Throughout the evening, attendees could visit tables from student organizations like Intellectual Decisions on Environmental Awareness Solutions (IDEAS), Binghamton Production and Mixing, Frances Beal Society and College Progressives. WHRW provided a free vegetarian hot dog stand, cotton candy machine and tie-dye station, and other student groups brought glitter, face paint, free Yerba Mate and more. Triple Cities Vintage, a local vintage clothing company, set up racks of clothing in Lecture Hall for attendees to browse and purchase.
Sari Richards, a freshman double-majoring in English and philosophy, politics and law, said the activities offered throughout the evening were engaging.
“I like the whole craft feel,” she said. “I always want to have parties and add crafting stations to them because that’s what people want to do, and that’s what this is like.”

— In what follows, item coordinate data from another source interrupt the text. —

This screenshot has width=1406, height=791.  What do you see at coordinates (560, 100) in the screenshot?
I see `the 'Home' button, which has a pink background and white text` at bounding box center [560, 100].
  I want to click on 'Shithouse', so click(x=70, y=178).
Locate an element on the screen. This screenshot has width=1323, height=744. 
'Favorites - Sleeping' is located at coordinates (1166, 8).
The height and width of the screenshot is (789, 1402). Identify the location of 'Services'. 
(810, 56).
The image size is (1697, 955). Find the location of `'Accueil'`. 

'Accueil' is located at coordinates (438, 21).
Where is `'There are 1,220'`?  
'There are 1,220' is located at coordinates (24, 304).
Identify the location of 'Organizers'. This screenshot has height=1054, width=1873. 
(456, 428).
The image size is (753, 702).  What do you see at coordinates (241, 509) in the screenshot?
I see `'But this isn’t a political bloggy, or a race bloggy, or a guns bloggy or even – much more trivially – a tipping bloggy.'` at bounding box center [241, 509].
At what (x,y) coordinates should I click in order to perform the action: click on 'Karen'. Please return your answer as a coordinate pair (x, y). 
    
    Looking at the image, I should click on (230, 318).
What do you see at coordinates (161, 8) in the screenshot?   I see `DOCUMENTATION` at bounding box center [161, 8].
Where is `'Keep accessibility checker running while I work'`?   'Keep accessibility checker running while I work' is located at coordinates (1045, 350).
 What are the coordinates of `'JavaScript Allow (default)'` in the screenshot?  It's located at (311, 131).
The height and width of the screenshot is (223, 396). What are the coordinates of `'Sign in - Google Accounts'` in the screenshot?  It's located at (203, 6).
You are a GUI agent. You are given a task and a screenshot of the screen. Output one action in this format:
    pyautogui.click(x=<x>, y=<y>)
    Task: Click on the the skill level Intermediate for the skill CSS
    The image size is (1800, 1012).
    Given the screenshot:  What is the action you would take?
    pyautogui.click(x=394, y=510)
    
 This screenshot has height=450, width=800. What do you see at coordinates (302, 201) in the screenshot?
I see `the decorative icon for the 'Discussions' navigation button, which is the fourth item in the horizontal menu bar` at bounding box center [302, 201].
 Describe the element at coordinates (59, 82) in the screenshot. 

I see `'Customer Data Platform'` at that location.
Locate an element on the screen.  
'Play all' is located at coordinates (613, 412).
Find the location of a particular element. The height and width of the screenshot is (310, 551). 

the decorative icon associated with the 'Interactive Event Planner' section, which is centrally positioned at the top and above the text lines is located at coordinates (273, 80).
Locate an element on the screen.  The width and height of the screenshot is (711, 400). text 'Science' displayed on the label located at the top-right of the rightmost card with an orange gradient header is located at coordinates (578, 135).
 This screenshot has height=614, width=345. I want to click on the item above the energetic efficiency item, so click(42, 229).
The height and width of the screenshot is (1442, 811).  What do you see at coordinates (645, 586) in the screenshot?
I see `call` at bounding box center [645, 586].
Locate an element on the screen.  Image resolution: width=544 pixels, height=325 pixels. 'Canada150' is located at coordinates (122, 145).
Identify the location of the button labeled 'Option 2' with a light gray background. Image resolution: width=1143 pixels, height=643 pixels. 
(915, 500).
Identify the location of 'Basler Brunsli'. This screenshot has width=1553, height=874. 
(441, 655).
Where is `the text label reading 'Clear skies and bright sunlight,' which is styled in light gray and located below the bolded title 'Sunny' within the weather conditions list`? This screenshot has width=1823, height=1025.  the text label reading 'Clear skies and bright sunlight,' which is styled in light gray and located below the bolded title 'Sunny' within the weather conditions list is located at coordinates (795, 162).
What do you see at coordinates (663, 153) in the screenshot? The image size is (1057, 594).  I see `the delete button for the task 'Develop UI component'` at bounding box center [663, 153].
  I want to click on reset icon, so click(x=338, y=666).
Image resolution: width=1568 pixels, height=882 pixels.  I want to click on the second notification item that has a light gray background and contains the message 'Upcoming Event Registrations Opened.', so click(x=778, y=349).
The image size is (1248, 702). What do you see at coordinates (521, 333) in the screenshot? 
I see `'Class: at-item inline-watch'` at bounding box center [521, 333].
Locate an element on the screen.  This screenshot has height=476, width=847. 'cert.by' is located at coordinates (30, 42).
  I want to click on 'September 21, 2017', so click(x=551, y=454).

The headliners took the stage as the sun began to set, and the crowd became more energetic as the night went on. Last year’s Moefest was headlined by indie-pop outfit Jay Som. This year, the concert featured hip-hop and soul duo OSHUN and hip-hop trio Injury Reserve. In sharp contrast with Jay Som’s laid-back performance last year, Injury Reserve’s set saw audience members moshing, crowd-surfing and climbing onto the speakers and stage.
Liz Nutig, a sophomore majoring in philosophy, politics and law, said she appreciated both the relaxed, positive vibes of OSHUN and the intensity of Injury Reserve.
“In the beginning it was colorful and happy and then at the end the energy was really powerful,” she said. “I liked all of it.”
Nutig added that she was pleasantly surprised by the number of people who came out despite the weather.
“I feel like despite the weather, people showed up,” she said. “I thought it was going to be sad and snowy, but it was exciting and wonderful. I’ve never moshed that much in my life.”
Taylor Mileski, general manager of WHRW and a senior double-majoring in sociology and art and design, wrote in an email that she was happy with the turnout of the event.
“Despite weather-related setbacks, we were able to pull off an event that we are proud of,” she wrote. “The crowd responded really well to our new direction in regards to the genre of main musical guests. We hope that next year will be even bigger, better and more diverse. I’m excited to see what comes next.”